With the line containing "Click the help" as the first and the final line of the entries as the last, repeat exactly the lines in that span, including both.

****

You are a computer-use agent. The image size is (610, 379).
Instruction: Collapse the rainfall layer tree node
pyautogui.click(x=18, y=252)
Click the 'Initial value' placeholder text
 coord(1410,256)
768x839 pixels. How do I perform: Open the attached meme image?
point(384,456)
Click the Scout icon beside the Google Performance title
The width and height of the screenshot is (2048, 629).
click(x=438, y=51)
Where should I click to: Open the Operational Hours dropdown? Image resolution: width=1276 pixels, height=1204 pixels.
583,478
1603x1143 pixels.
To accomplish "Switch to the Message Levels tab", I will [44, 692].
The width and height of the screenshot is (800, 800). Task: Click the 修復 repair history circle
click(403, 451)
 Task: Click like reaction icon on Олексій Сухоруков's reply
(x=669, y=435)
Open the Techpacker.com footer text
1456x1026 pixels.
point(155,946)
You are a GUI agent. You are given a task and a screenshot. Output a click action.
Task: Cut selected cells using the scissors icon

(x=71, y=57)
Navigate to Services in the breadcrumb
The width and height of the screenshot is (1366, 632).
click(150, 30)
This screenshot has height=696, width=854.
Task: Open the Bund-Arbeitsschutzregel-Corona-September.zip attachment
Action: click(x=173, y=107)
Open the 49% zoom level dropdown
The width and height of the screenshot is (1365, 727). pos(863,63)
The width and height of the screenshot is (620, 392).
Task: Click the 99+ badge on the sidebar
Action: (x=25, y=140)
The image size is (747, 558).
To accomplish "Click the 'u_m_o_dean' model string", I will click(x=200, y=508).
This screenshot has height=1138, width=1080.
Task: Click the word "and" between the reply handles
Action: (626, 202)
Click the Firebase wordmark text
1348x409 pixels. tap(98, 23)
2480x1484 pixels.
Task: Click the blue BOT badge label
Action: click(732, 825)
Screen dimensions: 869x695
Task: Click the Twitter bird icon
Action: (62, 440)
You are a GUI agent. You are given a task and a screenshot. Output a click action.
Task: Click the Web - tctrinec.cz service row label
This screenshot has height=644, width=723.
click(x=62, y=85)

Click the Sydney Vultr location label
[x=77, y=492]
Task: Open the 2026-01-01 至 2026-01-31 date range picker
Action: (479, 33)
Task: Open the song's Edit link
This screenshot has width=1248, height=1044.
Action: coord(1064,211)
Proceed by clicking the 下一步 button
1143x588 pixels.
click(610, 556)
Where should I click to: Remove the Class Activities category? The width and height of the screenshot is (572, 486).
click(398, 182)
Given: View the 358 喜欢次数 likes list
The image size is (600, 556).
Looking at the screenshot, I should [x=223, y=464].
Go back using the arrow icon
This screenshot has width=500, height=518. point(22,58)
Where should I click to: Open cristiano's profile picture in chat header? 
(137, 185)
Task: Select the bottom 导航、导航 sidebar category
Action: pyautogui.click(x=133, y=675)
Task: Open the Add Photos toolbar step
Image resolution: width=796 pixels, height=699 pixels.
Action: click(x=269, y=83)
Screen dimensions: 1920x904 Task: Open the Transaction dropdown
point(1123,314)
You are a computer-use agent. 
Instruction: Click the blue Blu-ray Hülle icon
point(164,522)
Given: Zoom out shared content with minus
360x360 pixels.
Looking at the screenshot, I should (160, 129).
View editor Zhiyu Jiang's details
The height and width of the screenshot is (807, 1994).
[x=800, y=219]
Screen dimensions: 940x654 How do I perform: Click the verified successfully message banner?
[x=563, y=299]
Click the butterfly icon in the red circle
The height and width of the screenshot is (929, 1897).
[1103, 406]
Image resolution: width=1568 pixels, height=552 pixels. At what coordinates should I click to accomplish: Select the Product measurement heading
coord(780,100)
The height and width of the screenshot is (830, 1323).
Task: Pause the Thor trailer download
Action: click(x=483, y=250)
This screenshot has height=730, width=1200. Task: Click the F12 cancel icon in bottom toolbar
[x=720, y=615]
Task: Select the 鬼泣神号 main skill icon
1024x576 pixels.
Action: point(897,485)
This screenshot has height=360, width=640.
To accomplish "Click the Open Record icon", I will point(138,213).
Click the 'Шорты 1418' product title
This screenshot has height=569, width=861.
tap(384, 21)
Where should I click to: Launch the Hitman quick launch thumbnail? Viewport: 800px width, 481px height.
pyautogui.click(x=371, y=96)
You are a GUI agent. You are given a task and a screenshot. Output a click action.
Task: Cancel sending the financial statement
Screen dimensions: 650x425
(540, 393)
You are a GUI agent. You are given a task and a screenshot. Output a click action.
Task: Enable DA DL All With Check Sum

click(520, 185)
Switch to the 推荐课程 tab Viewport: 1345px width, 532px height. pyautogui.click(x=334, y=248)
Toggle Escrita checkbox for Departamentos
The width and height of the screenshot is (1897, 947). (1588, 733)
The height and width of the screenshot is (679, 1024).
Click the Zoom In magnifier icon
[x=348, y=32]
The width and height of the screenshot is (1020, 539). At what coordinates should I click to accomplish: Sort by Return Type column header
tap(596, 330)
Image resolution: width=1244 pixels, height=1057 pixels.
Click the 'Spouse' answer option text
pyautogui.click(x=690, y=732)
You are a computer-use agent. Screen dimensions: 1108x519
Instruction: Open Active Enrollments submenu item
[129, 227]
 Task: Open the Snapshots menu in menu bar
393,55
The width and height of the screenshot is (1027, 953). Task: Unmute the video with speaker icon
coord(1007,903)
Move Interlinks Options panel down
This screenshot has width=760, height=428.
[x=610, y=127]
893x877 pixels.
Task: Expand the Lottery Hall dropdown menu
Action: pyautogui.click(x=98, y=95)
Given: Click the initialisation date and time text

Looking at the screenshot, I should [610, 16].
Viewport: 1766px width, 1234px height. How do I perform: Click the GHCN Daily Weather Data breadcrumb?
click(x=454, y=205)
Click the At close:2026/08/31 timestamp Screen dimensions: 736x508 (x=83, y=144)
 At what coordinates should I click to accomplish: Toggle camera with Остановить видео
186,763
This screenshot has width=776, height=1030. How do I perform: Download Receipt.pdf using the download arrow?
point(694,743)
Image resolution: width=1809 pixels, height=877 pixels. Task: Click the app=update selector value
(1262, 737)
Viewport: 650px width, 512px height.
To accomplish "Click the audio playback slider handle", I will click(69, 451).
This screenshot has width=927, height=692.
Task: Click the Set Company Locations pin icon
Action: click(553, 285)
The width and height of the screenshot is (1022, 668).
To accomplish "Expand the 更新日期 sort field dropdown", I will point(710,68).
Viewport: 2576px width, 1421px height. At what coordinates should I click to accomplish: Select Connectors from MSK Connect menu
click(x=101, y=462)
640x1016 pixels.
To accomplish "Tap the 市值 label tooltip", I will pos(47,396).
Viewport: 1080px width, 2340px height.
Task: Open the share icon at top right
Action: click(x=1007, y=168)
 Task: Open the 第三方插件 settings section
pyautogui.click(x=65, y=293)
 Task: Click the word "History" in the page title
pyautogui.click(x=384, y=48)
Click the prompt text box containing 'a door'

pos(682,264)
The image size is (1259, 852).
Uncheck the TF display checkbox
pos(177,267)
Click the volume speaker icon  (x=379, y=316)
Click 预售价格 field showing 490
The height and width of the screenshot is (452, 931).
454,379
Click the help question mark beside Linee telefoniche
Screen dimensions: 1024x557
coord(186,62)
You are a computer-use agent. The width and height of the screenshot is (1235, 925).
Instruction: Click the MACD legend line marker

****

## Output for this exercise
Click the help question mark beside Linee telefoniche
Screen dimensions: 1024x557
coord(186,62)
You are a computer-use agent. The width and height of the screenshot is (1235, 925).
Instruction: Click the MACD legend line marker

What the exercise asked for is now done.